Could you render every line of the data below as a JSON list of strings, one string per line, with blank lines left out?

>> Start THE RECORDS

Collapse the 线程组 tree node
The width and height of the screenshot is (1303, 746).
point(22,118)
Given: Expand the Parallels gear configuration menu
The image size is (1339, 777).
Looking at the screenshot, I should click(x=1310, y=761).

>> End THE RECORDS

EXERCISE RESPONSE
[
  "Collapse the 线程组 tree node",
  "The width and height of the screenshot is (1303, 746).",
  "point(22,118)",
  "Given: Expand the Parallels gear configuration menu",
  "The image size is (1339, 777).",
  "Looking at the screenshot, I should click(x=1310, y=761)."
]